READING PASSAGE |
[Begin]

The opening sequence of I Put A Hit On You establishes a dynamic that will energise everything that follows—or at least do whatever the opposite of energise is. Harper (Sara Canning) carefully selects her elegant dress and heels for a night out that she has planned with equal care. She arrives at the swanky restaurant – her choice – and waits. By the time Ray (Aaron Ashmore, twin brother of Shawn) has arrived, late and underdressed, Harper is already tipsy. They have been going out for two years, but his injured knee, topicalised as soon as he walks in, emblematises his general slowness to action, and more specifically the unlikelihood that he will be kneeling to propose any time soon. So Harper, who is pushier and more aspirant than her slacker, stoner boyfriend, has decided to take matters into her own hands, and surprises Ray over dessert with an engagement ring, picked and purchased by herself, that she wants him to present to her. Ray says no.
What we witness unfolding in this scenario is a relationship in stasis. As Harper tries to engineer a future for the two of them very much on her own rather controlling terms, and Ray literally drags his feet, there is little obvious possibility left that this couple can meet halfway, let alone move forward together. Returning to her apartment angry, drunk and alone, rather than the fiancée she dreams of being, Harper hits the bottle hard. She then goes to a trading post online and jokingly offers her engagement ring to anyone who will murder her (now ex) boyfriend. Much later that night, passed out on the sofa, she is awoken by a phone call from a man saying he will carry out the kill by dawn. Hungover and horrified, Harper rushes to Ray’s to warn him of what may be coming, and to wait out the night with him.

[End]

SOURCE DATA |
[Begin]

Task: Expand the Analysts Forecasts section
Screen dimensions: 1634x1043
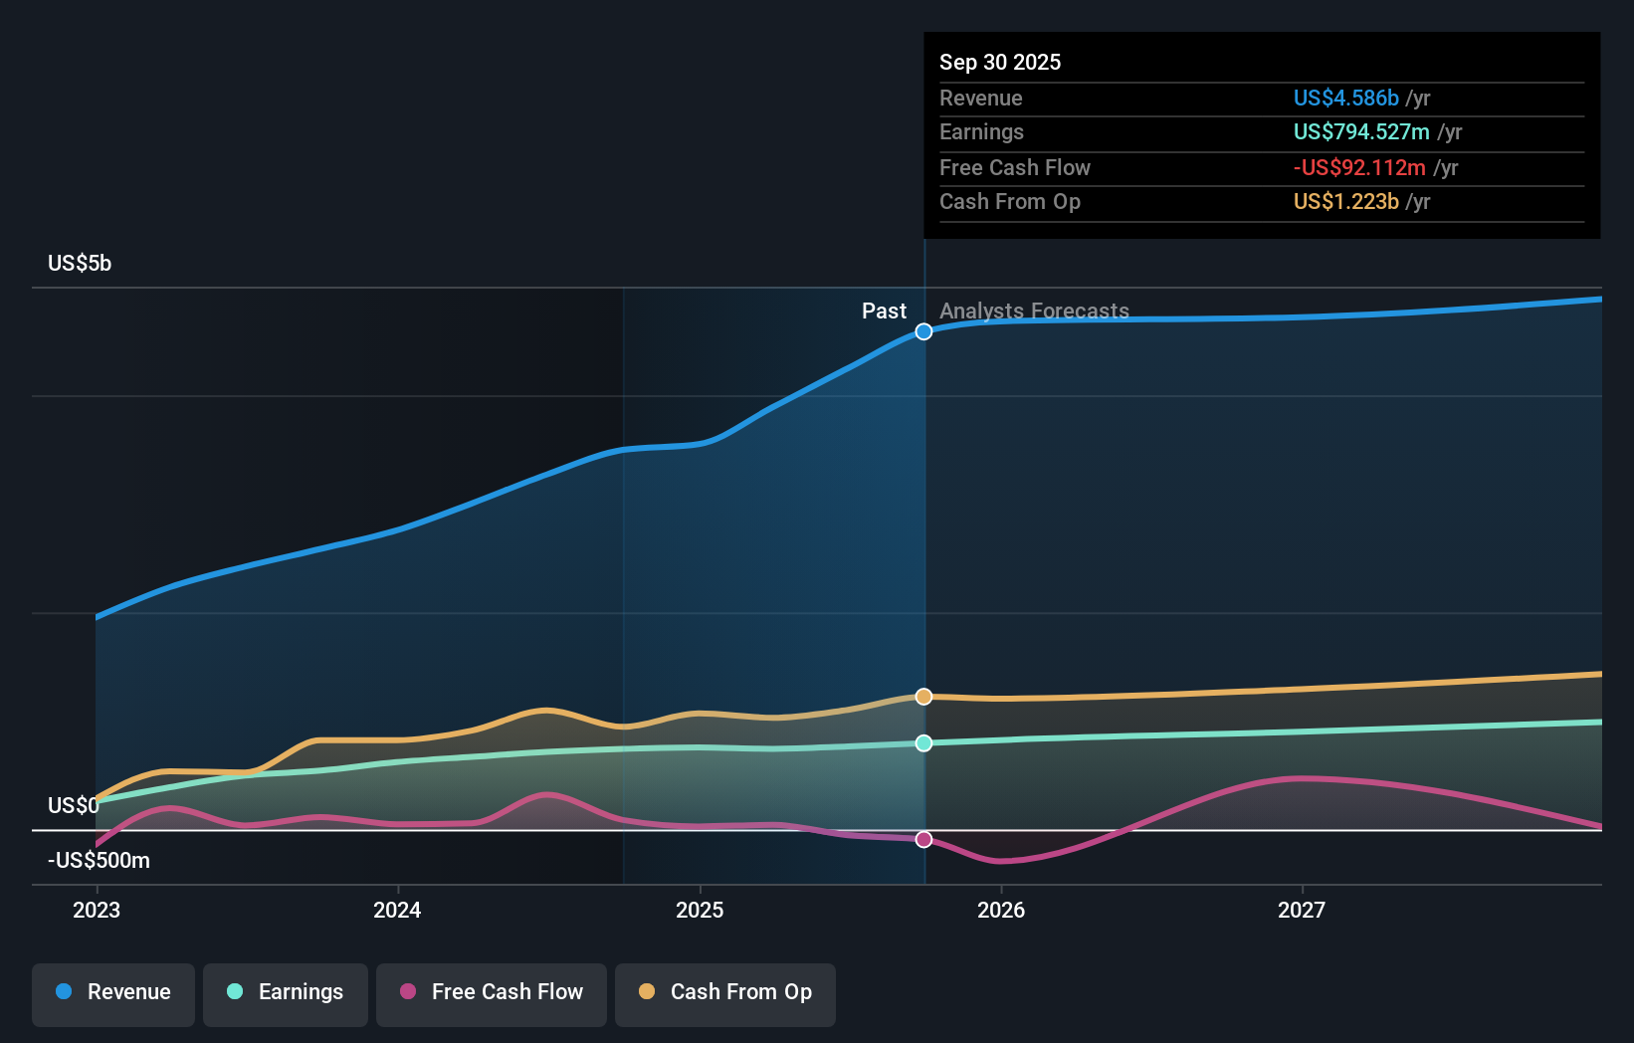Action: pyautogui.click(x=1035, y=311)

[End]

PROBLEM | Carry on the review of I Put A Hit On You, starting after its final sentence.

THE OUTPUT |
“This might not be the best time,” suggests Harper when Ray tries to talk about what happened at the restaurant. “It’s not the time,” Ray will later hiss as Harper questions him about their future living arrangements right in the middle of a home invasion. In fact, from the very outset, bad timing has defined their relationship, as conflicting interests and contrasting paces stretch this couple in opposite directions. The hitman on his way may represent a little irruption of genre into what is otherwise strictly a drama, but he is also an extension of the same instinct that drove Harper to buy her own engagement ring, in the hope of shaking Ray from his inertia even at the risk of terminating the relationship once and for all.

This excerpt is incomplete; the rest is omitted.